フォーマットに関してはこちらを参考にしてみてください。
the_title()
投稿のタイトルを取得して表示する関数です。
この関数をループ内で使用することで、各投稿のタイトルを取得して表示してくれます。
ループしているので当たり前なのですが、自動でタイトルが出力されるのはとても便利ですね。
the_permalink()
投稿のURLを取得して表示する関数です。
ループ内で使用することで、各ページのURLを自動的に取得して表示します。
この関数は上記のコードのタイトルとサムネイルの2箇所で使用しています。
the_post_thumbnail()
投稿のサムネイルを取得して表示する関数です。
ループ内で使用すると、各ページのサムネイルを自動的に取得して表示します。
引数に以下の方法でサイズを指定することができます。
- thumbnail・medium・medium_large・large・fullというサイズ指定
- 横幅と縦幅を配列にして数字で指定する方法(例:array(640, 360))
- 第一引数に横幅、第二引数に縦幅、第三引数に切り抜きするかを指定する方法(例:640, 360, true)
ご自分の希望のサイズに合わせて引数の記述をしてみてください。
以上、今回のコードで使用した4つのWordPress関数の解説は終了します。
実際のデザインではカテゴリーや投稿者、更新日、抜粋等・・・今日使用した関数以外にも使用する可能性があると思います。
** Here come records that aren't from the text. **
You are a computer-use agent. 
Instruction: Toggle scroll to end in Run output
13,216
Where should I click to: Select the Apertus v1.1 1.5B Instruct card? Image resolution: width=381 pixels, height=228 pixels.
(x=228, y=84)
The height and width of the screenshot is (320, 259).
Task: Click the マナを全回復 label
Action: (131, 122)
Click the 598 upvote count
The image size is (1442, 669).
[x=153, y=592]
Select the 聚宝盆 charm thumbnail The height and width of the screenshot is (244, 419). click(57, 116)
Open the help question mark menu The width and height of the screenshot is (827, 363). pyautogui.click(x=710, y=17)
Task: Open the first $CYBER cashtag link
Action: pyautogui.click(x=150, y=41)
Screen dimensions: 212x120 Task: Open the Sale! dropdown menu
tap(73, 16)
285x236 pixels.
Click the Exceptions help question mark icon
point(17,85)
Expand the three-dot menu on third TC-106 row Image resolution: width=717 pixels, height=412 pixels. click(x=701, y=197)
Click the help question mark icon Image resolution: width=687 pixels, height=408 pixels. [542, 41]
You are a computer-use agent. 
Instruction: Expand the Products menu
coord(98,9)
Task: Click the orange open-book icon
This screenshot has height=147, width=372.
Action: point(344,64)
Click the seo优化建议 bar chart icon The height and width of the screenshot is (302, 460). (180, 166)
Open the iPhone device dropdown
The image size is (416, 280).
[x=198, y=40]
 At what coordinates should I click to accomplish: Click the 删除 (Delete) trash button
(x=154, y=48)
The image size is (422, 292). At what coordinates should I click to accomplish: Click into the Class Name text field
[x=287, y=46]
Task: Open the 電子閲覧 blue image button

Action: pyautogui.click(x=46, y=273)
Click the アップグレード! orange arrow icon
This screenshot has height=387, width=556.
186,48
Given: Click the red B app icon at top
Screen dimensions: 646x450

わからないものがあれば、WordPress公式サイトの開発者向けリソースで調べて使ってみてください。
まとめ
今回はWordPressループを解説しました。
今回使用したif(have_posts) { while(have_posts) : the_post() }
を呪文のように意味を理解しないまま覚えている人もいると思います。
今一度どのような意味かを理解しましょう。
理解することで思い通りのデザインを実装でき、時間の短縮にもつながります。
WordPressへの愛着も湧いてきますね。笑
ぜひ参考にしていただけると嬉しいです。